The main controversy of the season was off-track not on it, with constant arguments about the engine rules.
F1 is two years into an engine regulation and it needs new companies coming in. That is never going to happen while the rules are changing, because big companies need stability. They don't want the risk of their investment being negated by another set of rules.
I'm not saying the engine rules are necessarily right or wrong, but teams should not be rubbishing them in public.
Races under threat
Germany is one of the longest-serving races on the calendar, and it did not happen in 2015 because of financial problems at the Nurburgring - which is one of the world's most iconic and historic circuits.
Germany has the world champion team, a four-time champion driver and a title contender, yet they did not have a race.
Bizarrely, though, the Nurburgring did host a World Endurance Championship race weekend - which attracted 62,000 spectators. So the interest is there.

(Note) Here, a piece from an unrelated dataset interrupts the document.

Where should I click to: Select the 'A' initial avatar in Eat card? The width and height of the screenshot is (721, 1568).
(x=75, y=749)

But in F1 the cost is too high - and that's because the sanctioning fee is too high.
Races all over the world are struggling for the same reason - the Italian Grand Prix, another historic event, is also under threat, as is the very popular US race in Austin, Texas.

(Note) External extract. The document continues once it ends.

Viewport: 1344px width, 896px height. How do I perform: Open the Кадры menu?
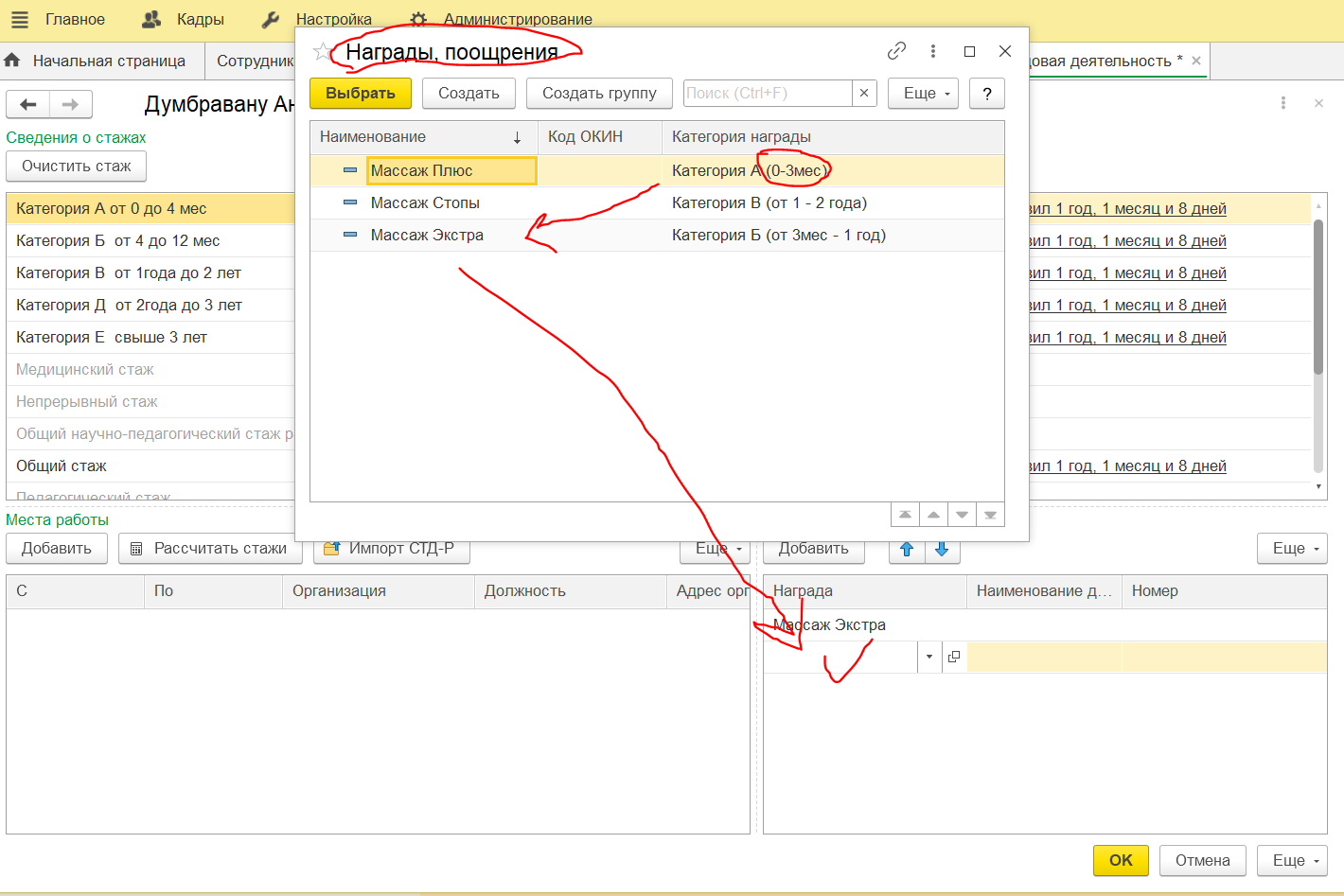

And yet instead F1 goes to new countries with no culture of the sport - such as Korea, India and Azerbaijan - which all too easily disappear once they realise they cannot afford it either.
The sport badly needs to look at that.
… AND THE UGLY
Money troubles - of one kind or another
Sauber found itself in a very unpleasant situation at the first race of the season. Having signed four drivers for two seats, they were taken to court during the race weekend by one of the drivers who was under contract - Giedo Van Der Garde.
As an ex-driver, I found Sauber's behaviour very hard to stomach.
They found themselves in that situation because they needed the money each driver brought when they signed them to survive.
But ultimately, they had to pay off Van Der Garde. It was a very expensive mistake - and it cost the Dutchman any chance of sitting in an F1 car again.
This situation was a very public illustration of the financial plight of the smaller teams.
This resulted in a number of them needing advances on their prize money to see them through the winter - and a complaint by two teams to the European Union about anti-competitive practices in F1.
There was too much washing of dirty laundry in public.
That went for the dispute over engines, as well as Red Bull rowing with Renault and conducting a very public search for a replacement - which failed.
I prefer to solve problems behind closed doors. Obviously that can't always happen, but there were too many little grenades flying around in 2015.
McLaren-Honda's travails were depressing for everyone to see - not just those directly involved.
It's easy to point the finger at Honda, and ultimately its engine was the biggest performance deficit.
But McLaren courted Honda, got into bed with them and they decided on the packaging of the car and engine together. And that 'size zero' car was at least partly the cause of the problems.
The image in my head when I think of McLaren-Honda is Ayrton Senna winning the world championship, not two of the best drivers in the world struggling to take a team to ninth overall.
There needs to be change. The good thing is both parties seem to understand that now; the only question is how long it will be before they can do anything about it.
And finally, a happy ending
Lotus's situation was very much ugly for most of 2015. The team, which won four world titles as Benetton and Renault, was on its last legs, with the owners putting in as little money as possible as they sought to finalise a sale to Renault.
There were a series of unfortunate moments, including bailiffs in attendance as Romain Grosjean scored the team's only podium in Belgium.
But finally, as the season ended, the Renault buy-out was confirmed. And as someone who drove for that team in both its previous guises and knows how much quality still remains there, I am very happy about that.